I am recreating the entire standard C library and I'm working on an implementation for strle
n that I would like to be the basis of all my other str
functions.
My current implementation is as follows:
int ft_strlen(char const *str)
{
int length;
length = 0;
while(str[length] != '\0' || str[length + 1] == '\0')
length++;
return length;
}
My question is that when I pass a str
like:
char str[6] = "hi!";
As expected, the memory reads:
['h']['i']['!']['\0']['\0']['\0']['\0']
If you look at my implementation, you can expect that I would get a return of 6 - as opposed to 3 (my previous approach) so that I can check strlen
potentially including extra allocated memory.

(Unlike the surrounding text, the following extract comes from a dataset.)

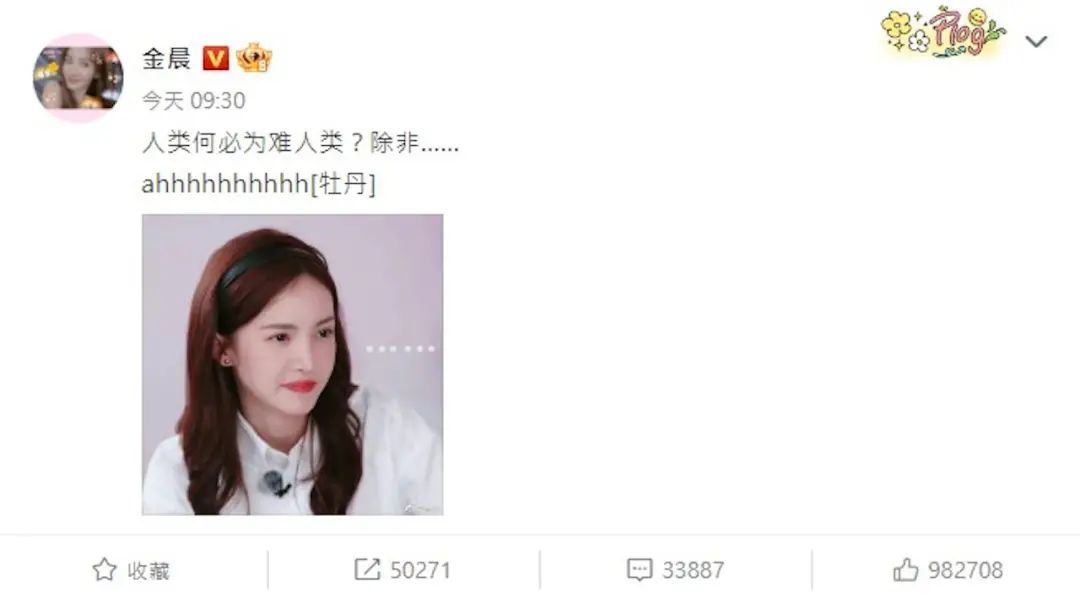Click the likes count 982708
Screen dimensions: 1080x598
pos(965,570)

The catch here is that I will have to read outside of initialized memory by 1 byte to fail my last loop condition at final null terminator - which is the behavior I WANT. However this is generally considered bad practice and by some an automatic error.
Is reading outside of your initialized value a bad idea even when you are very specifically intending to read into a junk value (to ensure it DOES NOT contain '\0')?
If so, why?
I understand that:
"buffer overruns are a favorite avenue for attacking secure programs"

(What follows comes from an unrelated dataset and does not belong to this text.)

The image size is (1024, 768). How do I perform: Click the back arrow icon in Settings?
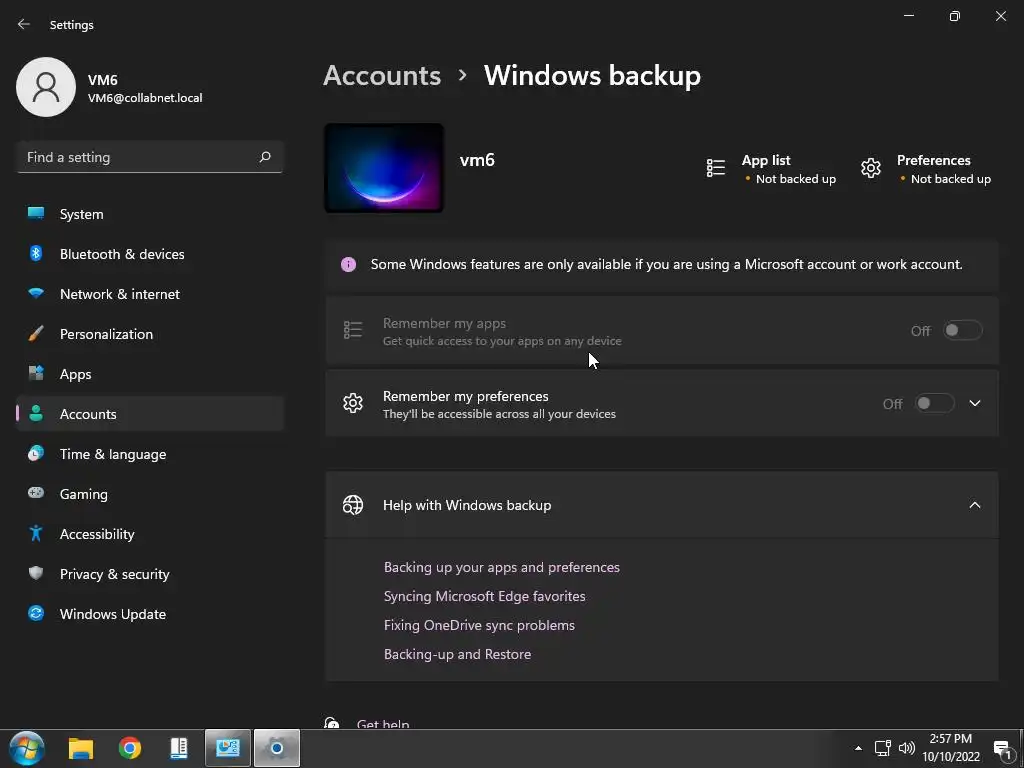point(24,24)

Still, I can't see the problem if I'm simply trying to ensure I've hit the end of initialized values...
Also, I realize this problem can be avoided - I have already sidestepped with a value set to 1 and then only reading initialized values - that's not the point, this is more of a fundamental question about C, runtime behavior and best practices ;)
[EDITS:]
Comment to previous post:
OK. Fair enough - but as to the question "Is it always a bad idea (danger from intentional manipulation or runtime stability) to read after initialized values" - do you have an answer? Please read the accepted answer for an example of the nature of the question. I really don't need this code fixed, nor do I need a better understanding of data types, POSIX specs or common standards. My question is related to WHY such standards may exist - why it may be important to never read past initialized memory (if such reasons exist)? What is the potential fallout of reading past initialized values IN GENERAL?
Please all - I'm trying to better understand aspects of how systems operate and I have a VERY SPECIFIC question.